What is being asked:
Count every line below that holds the word "agent", and give the number with no other words.

Information shown:

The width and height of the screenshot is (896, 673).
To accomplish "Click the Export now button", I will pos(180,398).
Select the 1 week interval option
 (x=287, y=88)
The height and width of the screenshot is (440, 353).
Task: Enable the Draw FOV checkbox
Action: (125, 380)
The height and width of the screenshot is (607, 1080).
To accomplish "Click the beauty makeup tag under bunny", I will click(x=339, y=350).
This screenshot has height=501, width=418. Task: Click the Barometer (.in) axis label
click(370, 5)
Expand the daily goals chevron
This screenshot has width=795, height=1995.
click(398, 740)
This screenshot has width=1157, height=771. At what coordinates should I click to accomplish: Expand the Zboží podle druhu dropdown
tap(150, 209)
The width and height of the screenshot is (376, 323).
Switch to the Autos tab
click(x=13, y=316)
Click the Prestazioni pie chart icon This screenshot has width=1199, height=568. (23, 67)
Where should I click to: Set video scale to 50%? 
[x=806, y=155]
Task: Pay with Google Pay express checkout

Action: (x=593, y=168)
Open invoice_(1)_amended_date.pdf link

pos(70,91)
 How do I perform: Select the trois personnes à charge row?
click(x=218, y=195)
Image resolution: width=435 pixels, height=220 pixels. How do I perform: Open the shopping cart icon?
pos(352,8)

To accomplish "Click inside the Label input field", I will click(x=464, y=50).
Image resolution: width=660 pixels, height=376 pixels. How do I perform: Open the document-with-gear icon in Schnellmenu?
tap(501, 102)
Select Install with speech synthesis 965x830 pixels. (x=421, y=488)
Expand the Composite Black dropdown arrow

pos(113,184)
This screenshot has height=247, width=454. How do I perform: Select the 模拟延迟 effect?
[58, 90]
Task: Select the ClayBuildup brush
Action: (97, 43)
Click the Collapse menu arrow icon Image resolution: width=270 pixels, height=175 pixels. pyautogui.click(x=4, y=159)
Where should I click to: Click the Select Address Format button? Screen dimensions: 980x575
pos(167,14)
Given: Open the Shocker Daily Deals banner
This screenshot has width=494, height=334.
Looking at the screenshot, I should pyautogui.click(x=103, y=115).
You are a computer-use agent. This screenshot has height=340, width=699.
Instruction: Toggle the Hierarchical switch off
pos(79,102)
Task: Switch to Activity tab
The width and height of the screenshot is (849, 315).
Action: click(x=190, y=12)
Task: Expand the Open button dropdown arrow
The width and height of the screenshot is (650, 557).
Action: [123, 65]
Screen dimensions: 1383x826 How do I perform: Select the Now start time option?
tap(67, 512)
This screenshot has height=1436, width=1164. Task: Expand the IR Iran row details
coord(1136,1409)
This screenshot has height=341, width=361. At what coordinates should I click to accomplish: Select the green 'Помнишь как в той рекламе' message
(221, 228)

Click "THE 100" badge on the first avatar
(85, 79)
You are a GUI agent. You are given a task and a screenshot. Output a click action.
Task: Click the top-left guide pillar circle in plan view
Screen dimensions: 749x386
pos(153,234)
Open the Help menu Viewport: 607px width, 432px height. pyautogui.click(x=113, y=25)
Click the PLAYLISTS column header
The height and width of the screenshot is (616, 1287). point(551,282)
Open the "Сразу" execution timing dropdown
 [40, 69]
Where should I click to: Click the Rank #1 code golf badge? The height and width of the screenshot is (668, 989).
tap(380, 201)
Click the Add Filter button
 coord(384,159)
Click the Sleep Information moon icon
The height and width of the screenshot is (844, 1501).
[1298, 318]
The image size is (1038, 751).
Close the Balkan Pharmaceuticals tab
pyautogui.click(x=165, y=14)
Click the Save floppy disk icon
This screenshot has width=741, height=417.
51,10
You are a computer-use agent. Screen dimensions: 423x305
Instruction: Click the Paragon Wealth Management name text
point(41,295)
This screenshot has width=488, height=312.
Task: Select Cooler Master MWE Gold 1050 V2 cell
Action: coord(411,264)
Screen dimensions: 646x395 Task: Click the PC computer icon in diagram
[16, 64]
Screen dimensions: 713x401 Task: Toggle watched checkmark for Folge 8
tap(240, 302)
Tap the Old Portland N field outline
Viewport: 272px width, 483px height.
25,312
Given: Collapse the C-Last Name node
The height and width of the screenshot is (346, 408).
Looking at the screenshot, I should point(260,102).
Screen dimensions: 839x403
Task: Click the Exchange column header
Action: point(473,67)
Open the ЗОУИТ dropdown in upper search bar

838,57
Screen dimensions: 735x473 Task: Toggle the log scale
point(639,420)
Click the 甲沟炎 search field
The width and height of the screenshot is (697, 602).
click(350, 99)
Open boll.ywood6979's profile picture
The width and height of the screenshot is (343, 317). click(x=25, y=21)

Finished task:
3